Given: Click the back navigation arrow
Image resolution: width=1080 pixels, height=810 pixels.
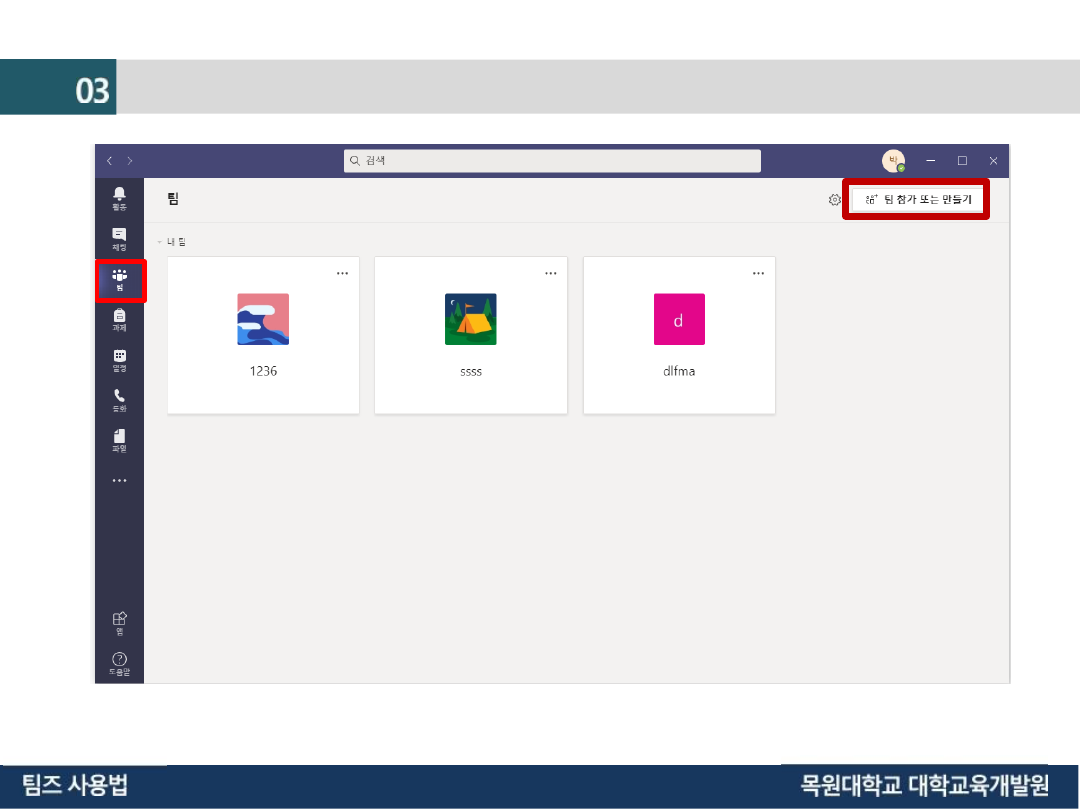Looking at the screenshot, I should coord(110,161).
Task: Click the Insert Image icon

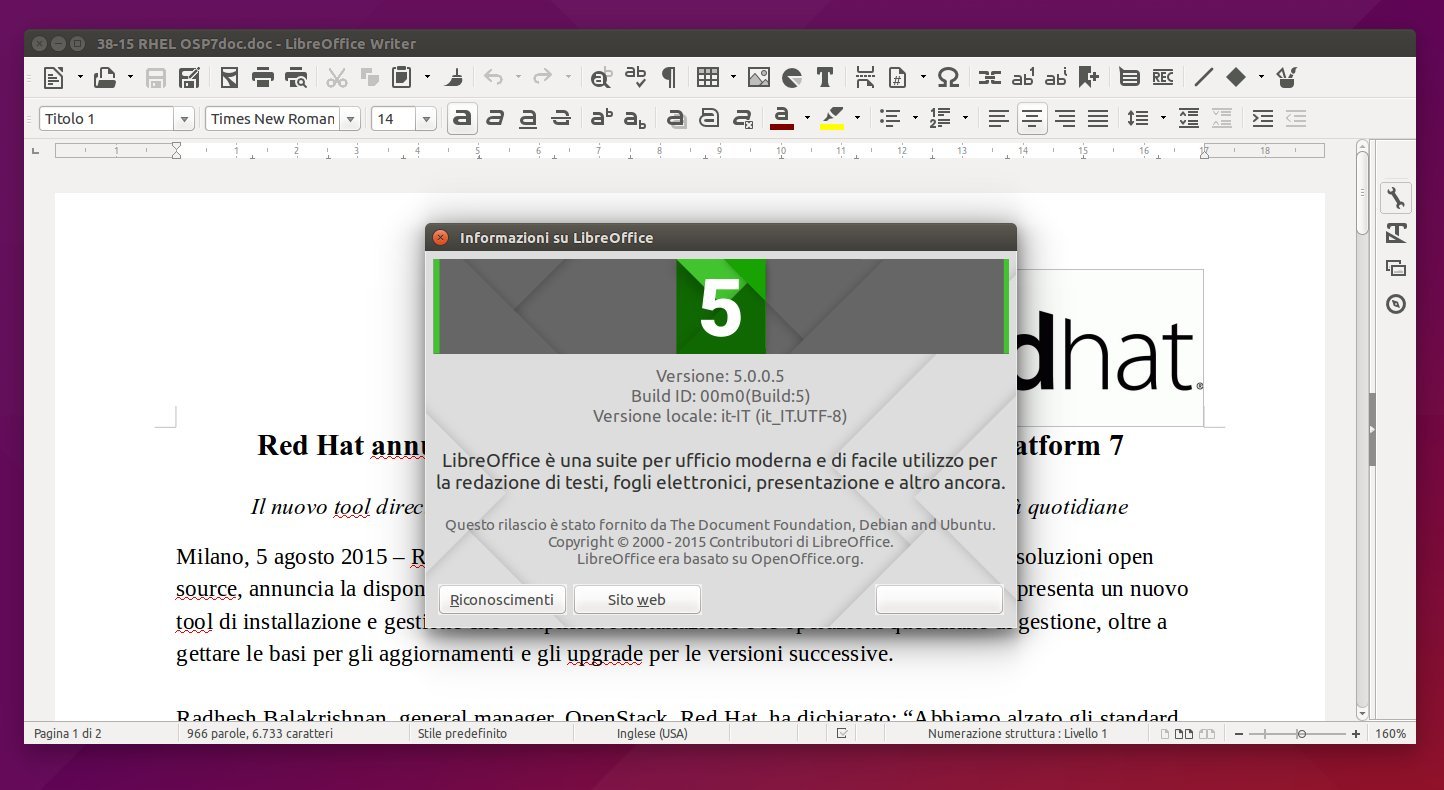Action: tap(759, 77)
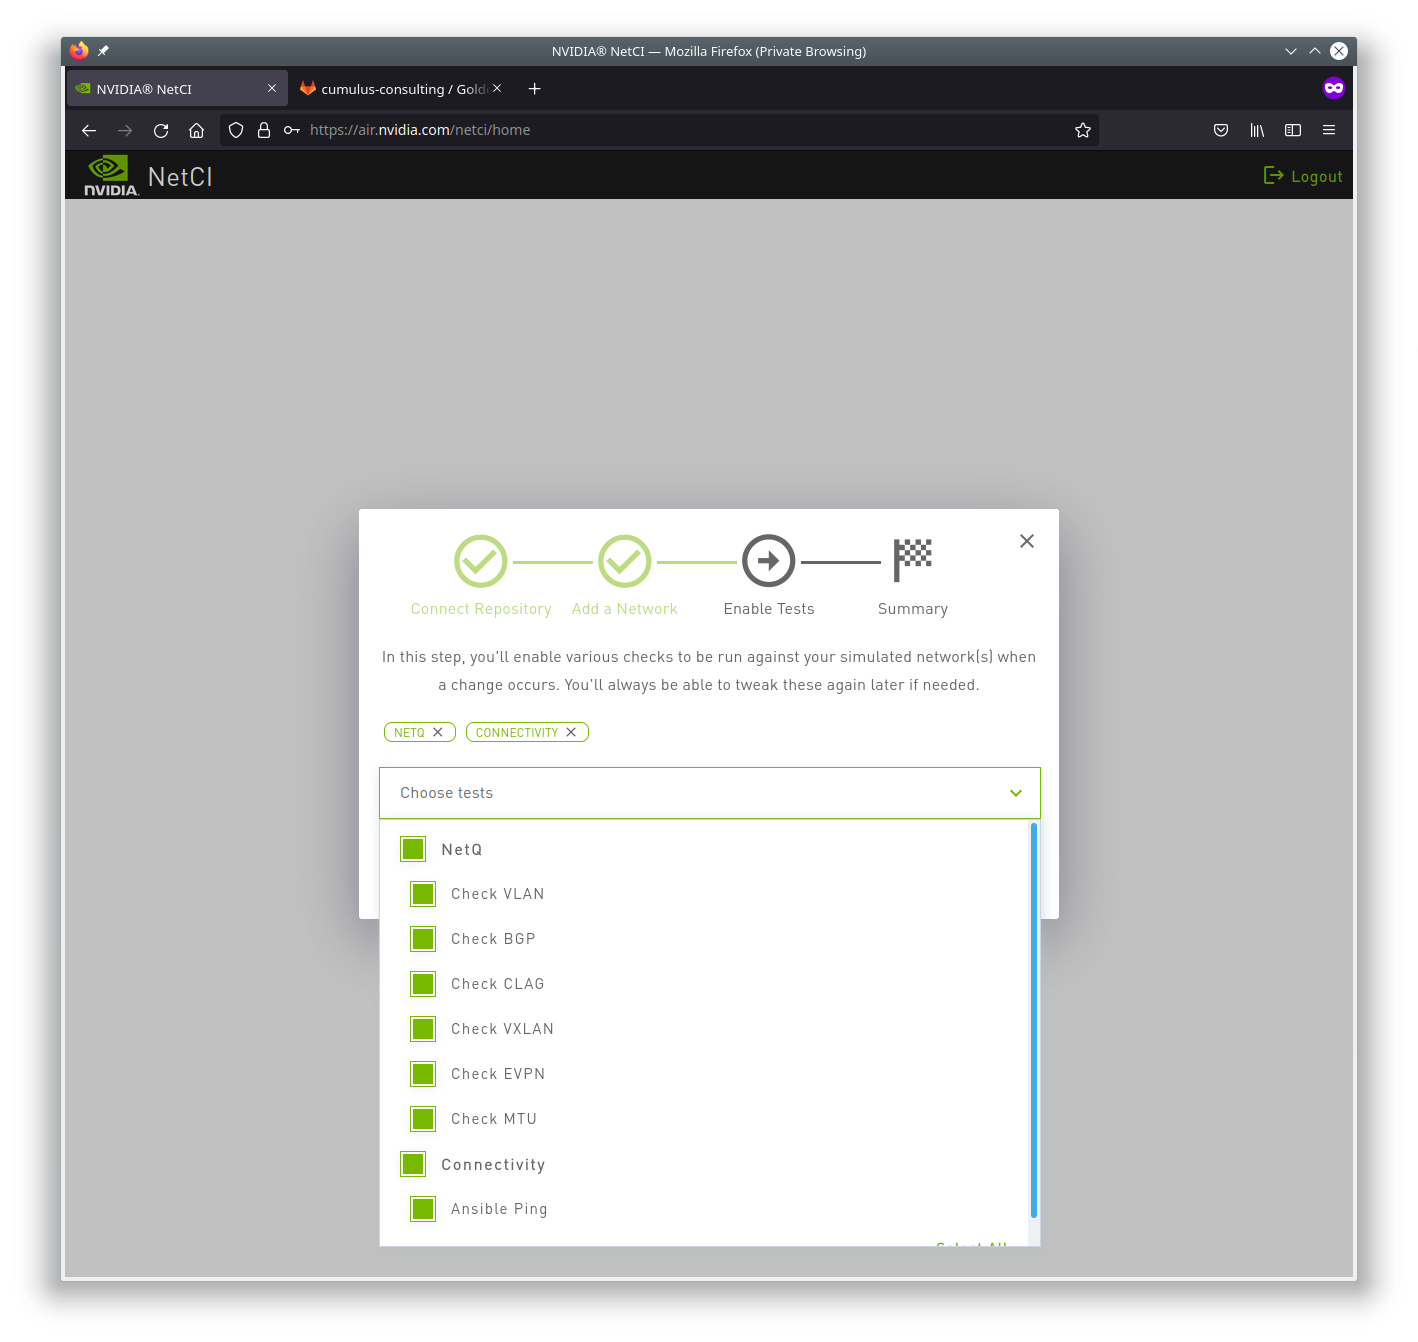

● **Activity**:
The task requires the full listing to be given again verbatim, without its pictures.

● **Answer to the problem**:
Given: Click the back navigation arrow
Image resolution: width=1080 pixels, height=810 pixels.
Looking at the screenshot, I should coord(110,161).
Task: Click the Insert Image icon

Action: tap(759, 77)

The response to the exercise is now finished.